Unions in Ontario A Tale of Two Realities – Yakabuski
09 August 2012
“The (proposal) put forth by Hudak does not ban unions. It simply gives workers a freedom of choice that when hired by a unionized employer, they have a choice of whether to join the union or not. What’s wrong with that? Isn’t that what democracy is all about?”
- letter to the editor, The Windsor Star, August 3, 2012
QUEEN’S PARK – Ontario’s unionized private sector workers have taken it on the chin while their public sector counterparts have “dined out” for nine years under the McGuinty Liberals, making a strong case for the labour law reforms proposed in the Ontario PC Caucus Paths to Prosperity: Flexible Labour Markets, Renfrew-Nipissing-Pembroke PC MPP John Yakabuski said today.
“Private sector union members have made tough concessions to keep their employers in business and their own jobs intact – if they’ve been lucky,” Yakabuski said. “At the same time, public sector unions under Dalton McGuinty have enjoyed a nine-year hiring binge and ‘wage freeze’ deals that don’t actually freeze wages – like the recent agreement with English Catholic teachers.”
In this tale of two realities, Yakabuski noted, the private sector has lost 300,000 manufacturing jobs and wage growth has become virtually stagnant, while 300,000 bureaucratic government jobs have been added to the bloated public sector payroll.
“Not only that – the total paid to public sector workers has increased 46 per cent, from $40 billion to over $58 billion, since this government was first elected in 2003,” Yakabuski said. “No wonder the Canadian Federation of Independent Business found that public sector workers make up to 27 per cent more than their private sector counterparts when benefits are factored in.”
Yakabuski repeated the long-standing Ontario PC call for public sector salaries to reflect economic reality. He said these past 9 years of overspending all point to the need to haul the public sector workforce out from the sheltered environment it has enjoyed since the 1940s.
“We’ve put a number of ideas on the table to accomplish this goal, from requiring public sector unions to compete for government work, to modernizing the arbitration system, to an across-the-board wage freeze, to the numerous proposals set forth in the PCs’ Paths to Prosperity white paper.”

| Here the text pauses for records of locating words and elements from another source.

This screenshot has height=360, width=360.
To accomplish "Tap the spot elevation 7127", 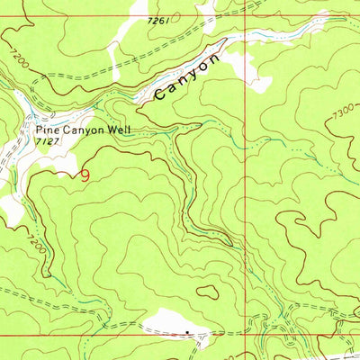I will click(x=48, y=142).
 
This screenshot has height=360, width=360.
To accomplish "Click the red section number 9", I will click(x=85, y=176).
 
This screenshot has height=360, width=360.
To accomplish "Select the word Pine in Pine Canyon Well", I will click(x=47, y=130).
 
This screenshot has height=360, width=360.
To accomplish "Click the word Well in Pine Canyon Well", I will click(x=118, y=130).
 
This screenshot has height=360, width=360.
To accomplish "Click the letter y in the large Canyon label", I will click(x=191, y=74).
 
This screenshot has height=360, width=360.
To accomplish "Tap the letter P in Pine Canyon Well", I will click(x=39, y=130).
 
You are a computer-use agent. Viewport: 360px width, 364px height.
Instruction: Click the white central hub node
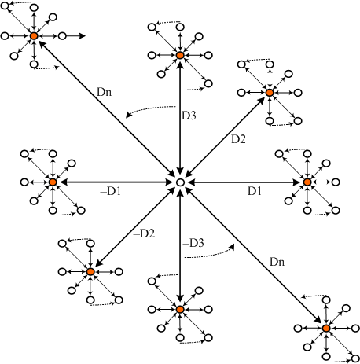tap(180, 182)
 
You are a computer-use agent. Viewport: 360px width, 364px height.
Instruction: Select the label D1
tap(255, 191)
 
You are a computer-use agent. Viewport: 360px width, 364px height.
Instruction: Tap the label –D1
tap(111, 192)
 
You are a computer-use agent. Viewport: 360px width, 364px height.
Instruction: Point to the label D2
tap(238, 139)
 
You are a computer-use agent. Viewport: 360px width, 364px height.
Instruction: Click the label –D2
tap(144, 233)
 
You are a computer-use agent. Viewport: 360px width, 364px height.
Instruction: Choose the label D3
tap(189, 116)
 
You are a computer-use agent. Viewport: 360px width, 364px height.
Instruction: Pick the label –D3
tap(193, 243)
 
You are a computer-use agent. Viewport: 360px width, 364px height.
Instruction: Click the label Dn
tap(104, 92)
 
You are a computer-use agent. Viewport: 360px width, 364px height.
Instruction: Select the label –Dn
tap(274, 262)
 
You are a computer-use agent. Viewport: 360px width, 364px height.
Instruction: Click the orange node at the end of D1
tap(307, 182)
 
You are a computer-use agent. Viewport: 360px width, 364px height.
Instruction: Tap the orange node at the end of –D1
tap(53, 182)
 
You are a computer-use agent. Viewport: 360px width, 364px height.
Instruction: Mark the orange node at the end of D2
tap(270, 93)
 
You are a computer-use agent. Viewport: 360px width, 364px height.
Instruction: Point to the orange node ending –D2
tap(90, 272)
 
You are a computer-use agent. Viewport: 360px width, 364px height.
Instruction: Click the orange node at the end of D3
tap(180, 55)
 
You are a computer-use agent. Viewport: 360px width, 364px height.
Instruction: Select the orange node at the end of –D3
tap(180, 310)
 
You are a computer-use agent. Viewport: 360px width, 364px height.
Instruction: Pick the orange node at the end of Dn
tap(34, 36)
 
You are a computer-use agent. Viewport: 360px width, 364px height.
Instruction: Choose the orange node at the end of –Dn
tap(326, 328)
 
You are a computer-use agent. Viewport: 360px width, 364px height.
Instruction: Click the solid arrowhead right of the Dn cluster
tap(83, 36)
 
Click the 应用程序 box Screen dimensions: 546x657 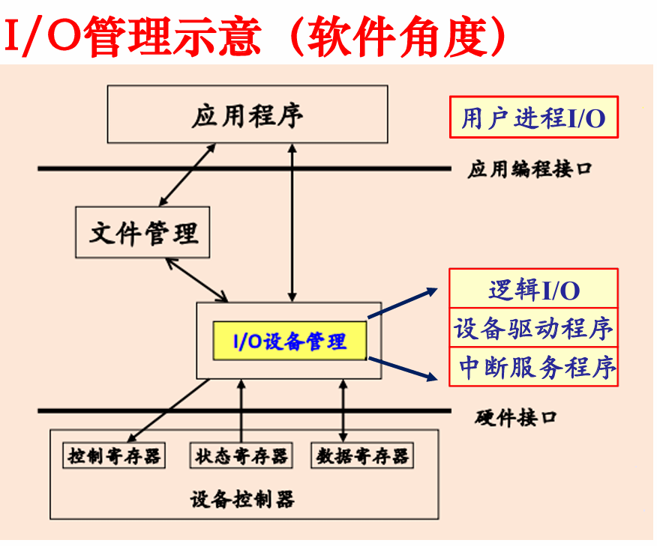point(248,115)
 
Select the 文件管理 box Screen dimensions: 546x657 point(142,232)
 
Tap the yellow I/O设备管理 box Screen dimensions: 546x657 point(290,342)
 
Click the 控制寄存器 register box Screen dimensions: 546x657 point(114,455)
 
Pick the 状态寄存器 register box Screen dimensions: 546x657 point(241,455)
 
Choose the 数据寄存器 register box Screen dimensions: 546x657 point(362,455)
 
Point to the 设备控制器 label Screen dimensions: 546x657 point(242,499)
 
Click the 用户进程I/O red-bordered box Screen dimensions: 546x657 point(533,118)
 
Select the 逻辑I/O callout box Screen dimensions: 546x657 point(533,288)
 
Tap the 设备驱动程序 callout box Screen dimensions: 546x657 point(533,328)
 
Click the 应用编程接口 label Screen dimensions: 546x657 point(530,169)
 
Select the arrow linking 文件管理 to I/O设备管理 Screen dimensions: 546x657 point(197,279)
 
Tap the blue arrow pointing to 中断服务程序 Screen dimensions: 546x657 point(402,369)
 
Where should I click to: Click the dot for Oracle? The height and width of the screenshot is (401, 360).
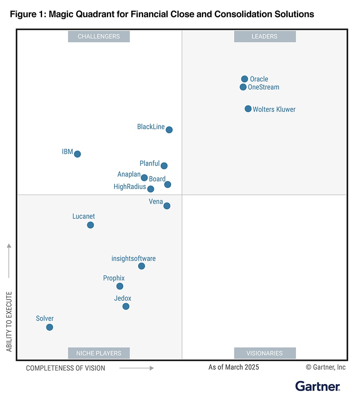point(244,79)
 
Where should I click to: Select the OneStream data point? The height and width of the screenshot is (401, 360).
point(243,87)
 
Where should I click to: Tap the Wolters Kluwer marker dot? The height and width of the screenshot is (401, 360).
point(248,109)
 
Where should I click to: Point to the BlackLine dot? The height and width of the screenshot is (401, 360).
point(169,130)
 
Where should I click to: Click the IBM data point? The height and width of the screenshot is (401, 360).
point(78,154)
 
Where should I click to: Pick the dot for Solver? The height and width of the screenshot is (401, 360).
point(50,327)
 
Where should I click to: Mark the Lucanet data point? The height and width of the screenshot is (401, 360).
point(90,225)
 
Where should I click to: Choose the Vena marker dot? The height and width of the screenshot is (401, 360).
point(167,206)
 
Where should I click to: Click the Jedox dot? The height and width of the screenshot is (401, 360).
point(126,307)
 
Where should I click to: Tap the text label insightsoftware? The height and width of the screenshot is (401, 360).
point(134,259)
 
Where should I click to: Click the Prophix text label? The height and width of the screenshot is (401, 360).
point(114,278)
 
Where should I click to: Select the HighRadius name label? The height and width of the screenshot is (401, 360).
point(130,186)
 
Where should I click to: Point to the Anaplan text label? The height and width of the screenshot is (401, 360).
point(129,174)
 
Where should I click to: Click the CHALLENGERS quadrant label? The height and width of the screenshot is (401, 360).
point(99,36)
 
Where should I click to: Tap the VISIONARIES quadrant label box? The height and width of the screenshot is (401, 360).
point(265,353)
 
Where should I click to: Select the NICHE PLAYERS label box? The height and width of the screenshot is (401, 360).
point(99,353)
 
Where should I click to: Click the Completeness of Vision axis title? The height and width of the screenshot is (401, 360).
point(66,368)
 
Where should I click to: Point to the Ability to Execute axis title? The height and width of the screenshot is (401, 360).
point(9,322)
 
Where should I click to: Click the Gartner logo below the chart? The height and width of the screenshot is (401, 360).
point(318,386)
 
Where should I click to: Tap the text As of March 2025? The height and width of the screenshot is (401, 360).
point(234,367)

The document also calls for action in three other key areas: giving the individual worker a choice on becoming or remaining a union member; making union leaders more accountable to unionized employees; and reforming Ontario’s workplace agencies for a more flexible workforce and job creation.
“It also boosts our call for an across-the-board, legislated public sector pay freeze, to help bring public sector salaries into line with their private sector equivalents in a way that taxpayers can afford,” Yakabuski said, adding the measure would save Ontarians $2 billion annually.
“The current government’s refusal to adopt any of them clearly illustrates it does not comprehend the gravity of Ontario’s debt crisis,” Yakabuski concluded.